__Excerpt provided__:
---*---

Sun
7
Feb '10

Who Cares About the Super Bowl?

I don’t.

Why?

Because the most important thing that happened today is that my hubby decided to take a vacation day and spend Sunday evening (for the first time in a very long time) home with us.

No matter the outcome of the game, I win. :)

Tue
1
Dec '09

Prayers for my teacher

Funny how the Universe works sometimes.  After writing my last post, “I Get It Now”, I suspected that there would be more opportunities to integrate what I was now embracing.  Yesterday, one of my spiritual teachers, Anita Pathik Law, experienced a death in her family.  I am sharing a portion of her blog post about it to illustrate that even the most grounded among us can have a difficult time with “the flow.”  The entire post can be found on her blog, Power of Our Way.

Ani writes:

I’ve been through my share of losses. Death is not a stranger to me.  Yet, yesterday, its visit took me some place entirely different than I’ve ever been before, and it sucked big time. I’ll tell you right now, that this sharing comes thru swollen eyes and tears of deep sadness. I will not edit, nor attempt to make perfect what just needs to be processed through writing.  I will share, openly, a very human moment and a re-emerging pattern; one that you may relate to, or judge, or have compassion for.  For some, you may be surprised that someone of such incredible faith and deep groundedness in purpose, can still experience a crisis of faith and get messy on occasion. I make no apologies, rather, I just write what comes.

Yesterday morning, I woke up feeling, for lack of a better word, rather “pissy.” I even shared, quite vulnerably, my current foul mood during a monthly call with my fellow Beloved Community Ministers.

During the call, my ministerial mentor, James Twyman, had invited us to share “what we are grateful for.” Although I could have stated a hundred or more things, there was such a sadness in my heart, that I found myself opening up and asking for prayers.

I shared my frustration and deep sadness for having so much that I wish to share with the world and lately, feeling a sense of futility. “Why bother?” was the thought I had woken up with. “Why bother recording our next  music cd when no one ever buys our music? Why bother completing these four damned books, only to be heartbroken to find no one valuing them? Why bother doing what I do at the expense of our security and financial stability? Why work so hard for so little?”

---*---

[Screenshot and document pointing records]
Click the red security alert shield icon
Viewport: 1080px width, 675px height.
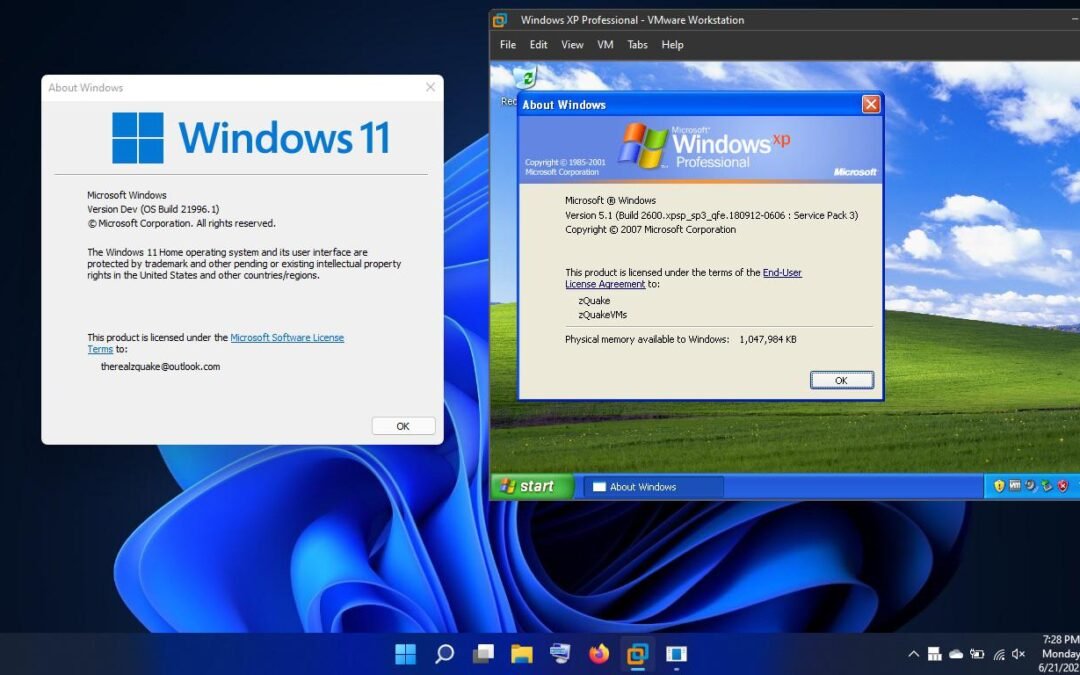coord(1061,486)
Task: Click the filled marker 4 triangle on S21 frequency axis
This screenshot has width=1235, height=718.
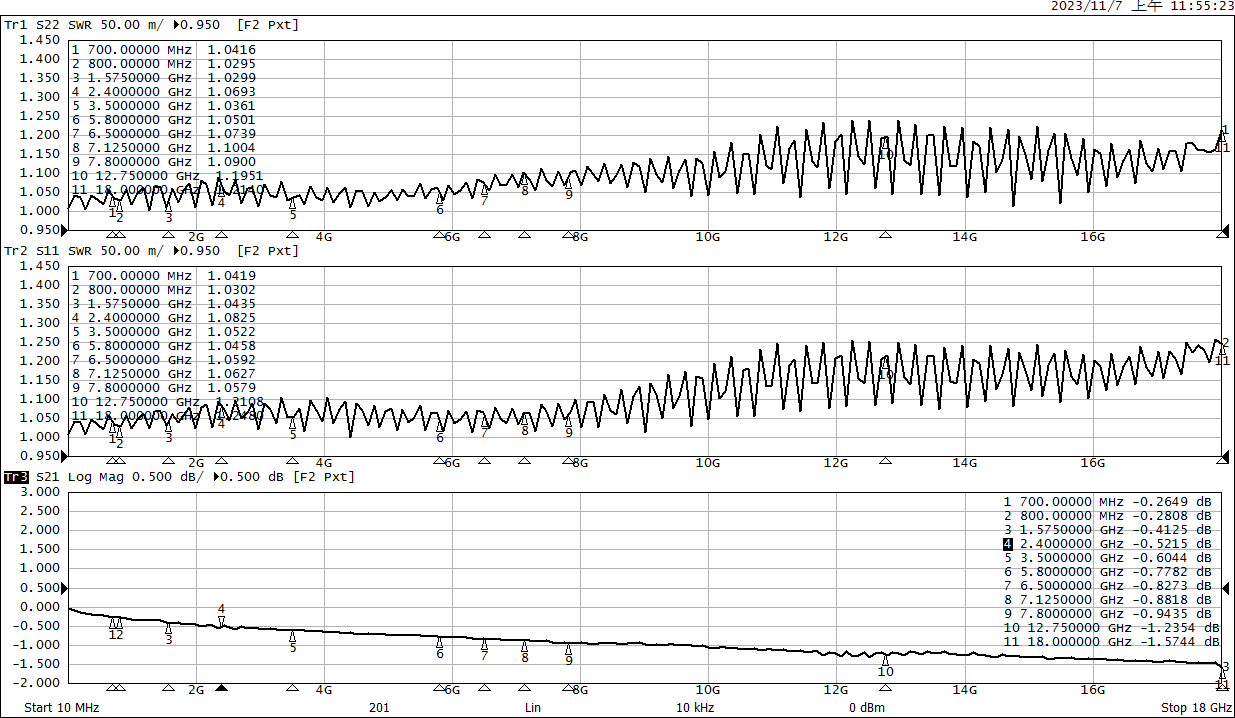Action: coord(222,688)
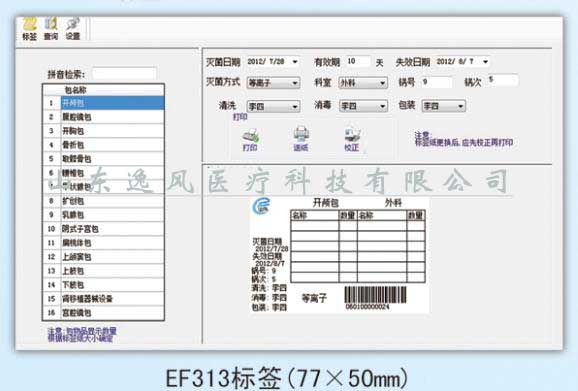578x391 pixels.
Task: Open the 清洗 person dropdown
Action: [x=273, y=107]
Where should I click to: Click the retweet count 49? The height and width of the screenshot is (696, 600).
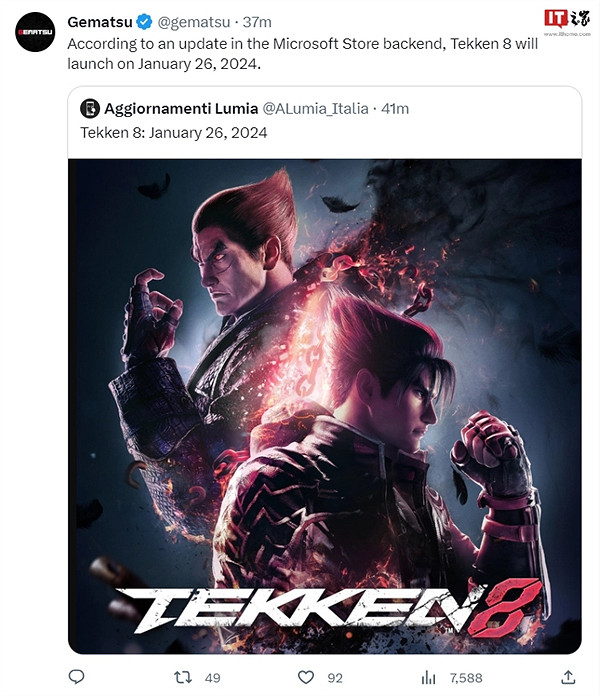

---*---

__Jobs__:
• a. Rewrite the part of the blog excerpt that opens with the words containing "Funny how the" and closes with "of Our Way.", replacing "spiritual teachers" with "spiritual mentors".
• b. Continue the blog excerpt about the loss in the teacher's family, picking up right after its final sentence.
The records can be set aside, since nothing here depends on them.

__Exercise results__:
• a.
Funny how the Universe works sometimes.  After writing my last post, “I Get It Now”, I suspected that there would be more opportunities to integrate what I was now embracing.  Yesterday, one of my spiritual mentors, Anita Pathik Law, experienced a death in her family.  I am sharing a portion of her blog post about it to illustrate that even the most grounded among us can have a difficult time with “the flow.”  The entire post can be found on her blog, Power of Our Way.

• b.
For whatever reason, I woke up threatening to quit. “Look God,” I said, “I can’t do this anymore, not like this. I can’t justify sticking with something that seems to be less and less valued (financially). I’m getting more scholarship requests than registrations. I do what you tell me to do. I’m tired of the struggle. I’m tired of writing music that everyone loves but almost no one wants to buy. I’m tired of writing articles that almost no one reads. I’m tired of wondering, from one month to the next, if the bills will get paid.”

I was not unconscious of the “not enough” theme that was wreaking havoc and causing me to question everything. I was aware of the self-judgment and regret that was stirring underneath the surface. I am ridiculously tough on myself.  I still need to regularly re-wire the “not enough, not good enough” pattern that seems to have been born to me, and aptly reinforced (by me more than any other) for what seems to be multiple lifetimes, and at any moment of perceived failure.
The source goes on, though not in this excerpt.